Subscribe free to our newsletters via your
. 24/7 Space News .




STELLAR CHEMISTRY
Fermi Maps An Active Galactic Smokestack Plumes
by Staff Writers
Greenbelt MD (SPX) Apr 05, 2010


The gamma-ray output from Cen A's lobes exceeds their radio output by more than ten times. High-energy gamma rays detected by Fermi's Large Area Telescope are depicted as purple in this gamma ray/optical composite of the galaxy. Credit: NASA/DOE/Fermi LAT Collaboration, Capella Observatory

If our eyes could see radio waves, the nearby galaxy Centaurus A (Cen A) would be one of the biggest and brightest objects in the sky, nearly 20 times the apparent size of a full moon. What we can't see when looking at the galaxy in visible light is that it lies nestled between a pair of giant radio-emitting gas plumes ejected by its supersized black hole. Each plume is nearly a million light-years long.

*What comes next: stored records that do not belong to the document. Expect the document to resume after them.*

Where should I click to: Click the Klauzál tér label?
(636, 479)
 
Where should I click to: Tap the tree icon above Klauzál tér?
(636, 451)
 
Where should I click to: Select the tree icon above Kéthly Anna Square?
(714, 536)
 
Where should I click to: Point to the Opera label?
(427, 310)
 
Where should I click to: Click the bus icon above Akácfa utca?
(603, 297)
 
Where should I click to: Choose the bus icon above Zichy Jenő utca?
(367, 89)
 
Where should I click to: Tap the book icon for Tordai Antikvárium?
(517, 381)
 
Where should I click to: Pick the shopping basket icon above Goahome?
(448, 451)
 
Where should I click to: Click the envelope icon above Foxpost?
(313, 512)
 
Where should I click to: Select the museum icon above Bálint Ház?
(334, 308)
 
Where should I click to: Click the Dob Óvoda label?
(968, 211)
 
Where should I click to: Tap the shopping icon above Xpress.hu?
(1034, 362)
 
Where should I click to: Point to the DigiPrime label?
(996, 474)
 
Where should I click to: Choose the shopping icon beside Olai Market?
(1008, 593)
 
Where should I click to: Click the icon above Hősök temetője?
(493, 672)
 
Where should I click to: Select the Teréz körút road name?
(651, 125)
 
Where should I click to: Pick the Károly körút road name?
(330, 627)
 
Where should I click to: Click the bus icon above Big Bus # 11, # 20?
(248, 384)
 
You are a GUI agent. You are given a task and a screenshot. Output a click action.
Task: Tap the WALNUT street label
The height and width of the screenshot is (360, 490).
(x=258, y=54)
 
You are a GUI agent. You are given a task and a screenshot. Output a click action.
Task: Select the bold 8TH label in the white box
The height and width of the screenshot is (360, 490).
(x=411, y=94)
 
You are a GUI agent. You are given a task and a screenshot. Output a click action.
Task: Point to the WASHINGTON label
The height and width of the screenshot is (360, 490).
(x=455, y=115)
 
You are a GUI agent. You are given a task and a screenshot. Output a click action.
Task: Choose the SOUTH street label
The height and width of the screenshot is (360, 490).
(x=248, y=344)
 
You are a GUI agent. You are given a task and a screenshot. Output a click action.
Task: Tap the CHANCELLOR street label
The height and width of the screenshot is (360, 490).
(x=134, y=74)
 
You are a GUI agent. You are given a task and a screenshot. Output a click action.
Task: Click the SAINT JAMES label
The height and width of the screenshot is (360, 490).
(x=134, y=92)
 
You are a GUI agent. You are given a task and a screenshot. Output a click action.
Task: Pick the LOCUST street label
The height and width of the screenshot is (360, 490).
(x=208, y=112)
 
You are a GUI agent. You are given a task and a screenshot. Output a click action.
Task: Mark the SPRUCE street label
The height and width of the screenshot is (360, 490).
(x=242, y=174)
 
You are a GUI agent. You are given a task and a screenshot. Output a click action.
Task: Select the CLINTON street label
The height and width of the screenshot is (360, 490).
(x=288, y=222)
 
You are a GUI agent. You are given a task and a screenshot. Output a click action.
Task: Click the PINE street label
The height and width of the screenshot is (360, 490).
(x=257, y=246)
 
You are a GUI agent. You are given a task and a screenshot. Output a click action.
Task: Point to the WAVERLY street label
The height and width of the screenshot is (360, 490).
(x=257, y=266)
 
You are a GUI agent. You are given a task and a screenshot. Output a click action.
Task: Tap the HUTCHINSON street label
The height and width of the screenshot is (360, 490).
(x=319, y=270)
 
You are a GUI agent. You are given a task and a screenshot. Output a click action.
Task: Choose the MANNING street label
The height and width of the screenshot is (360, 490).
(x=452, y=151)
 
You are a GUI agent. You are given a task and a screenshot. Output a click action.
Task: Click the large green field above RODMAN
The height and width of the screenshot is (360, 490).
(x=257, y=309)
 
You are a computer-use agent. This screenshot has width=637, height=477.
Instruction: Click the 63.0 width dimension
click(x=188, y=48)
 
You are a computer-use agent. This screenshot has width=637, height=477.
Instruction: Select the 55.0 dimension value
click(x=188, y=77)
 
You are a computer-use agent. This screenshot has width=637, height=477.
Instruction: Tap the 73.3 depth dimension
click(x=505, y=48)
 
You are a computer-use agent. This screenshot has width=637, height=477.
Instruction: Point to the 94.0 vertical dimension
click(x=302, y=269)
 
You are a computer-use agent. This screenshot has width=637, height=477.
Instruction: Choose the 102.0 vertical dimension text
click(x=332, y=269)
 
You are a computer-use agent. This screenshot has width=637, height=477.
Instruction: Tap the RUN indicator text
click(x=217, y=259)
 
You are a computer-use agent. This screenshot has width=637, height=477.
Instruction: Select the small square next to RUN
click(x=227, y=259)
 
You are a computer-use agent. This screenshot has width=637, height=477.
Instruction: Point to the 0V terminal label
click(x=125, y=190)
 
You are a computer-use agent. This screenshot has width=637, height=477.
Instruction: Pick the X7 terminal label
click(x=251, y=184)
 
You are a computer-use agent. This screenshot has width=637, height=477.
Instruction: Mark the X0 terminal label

NASA's Fermi Gamma-Ray Space Telescope maps gamma rays, radiation that typically packs 100 billion times the energy of radio waves. Nevertheless, and to the surprise of many astrophysicists, Cen A's plumes show up clearly in the satellite's first 10 months of data. The study appears in Thursday's edition of Science Express.

"This is something we've never seen before in gamma rays," said Teddy Cheung, a Fermi team member at the Naval Research Laboratory in Washington. "Not only do we see the extended radio lobes, but their gamma-ray output is more than ten times greater than their radio output." If gamma-ray telescopes had matured before their radio counterparts, astronomers would have instead classified Cen A as a "gamma-ray galaxy."

Also known as NGC 5128, Cen A is located about 12 million light-years away in the constellation Centaurus and is one of the first celestial radio sources identified with a galaxy.

"A hallmark of radio galaxies is the presence of huge, double-lobed radio-emitting structures around otherwise normal-looking elliptical galaxies," said Jurgen Knodlseder, a Fermi collaborator at the Center for the Study of Space Radiation in Toulouse, France. "Cen A is a textbook example."

Astronomers classify Cen A as an "active galaxy," a term applied to any galaxy whose central region exhibits strong emissions at many different wavelengths. "What powers these emissions is a well-fed black hole millions of times more massive than our sun," said Yasushi Fukazawa, a co-author of the study at Hiroshima University in Japan. "The black hole somehow diverts some of the matter falling toward it into two oppositely directed jets that stream away from the center."

Fueled by a black hole estimated at hundreds of millions of times the sun's mass, Cen A ejects magnetized particle jets moving near the speed of light. Over the course of tens of millions of years, these jets puffed out two giant bubbles filled with magnetic fields and energetic particles - the radio lobes we now see. The radio waves arise as high-speed electrons spiral through the lobes' tangled magnetic fields.

But where do gamma rays - the highest-energy form of light - come from?

The entire universe is filled with low-energy radiation - radio photons from the all-pervasive cosmic microwave background, as well as infrared and visible light from stars and galaxies. The presence of this radiation is the key to understanding Cen A's gamma rays.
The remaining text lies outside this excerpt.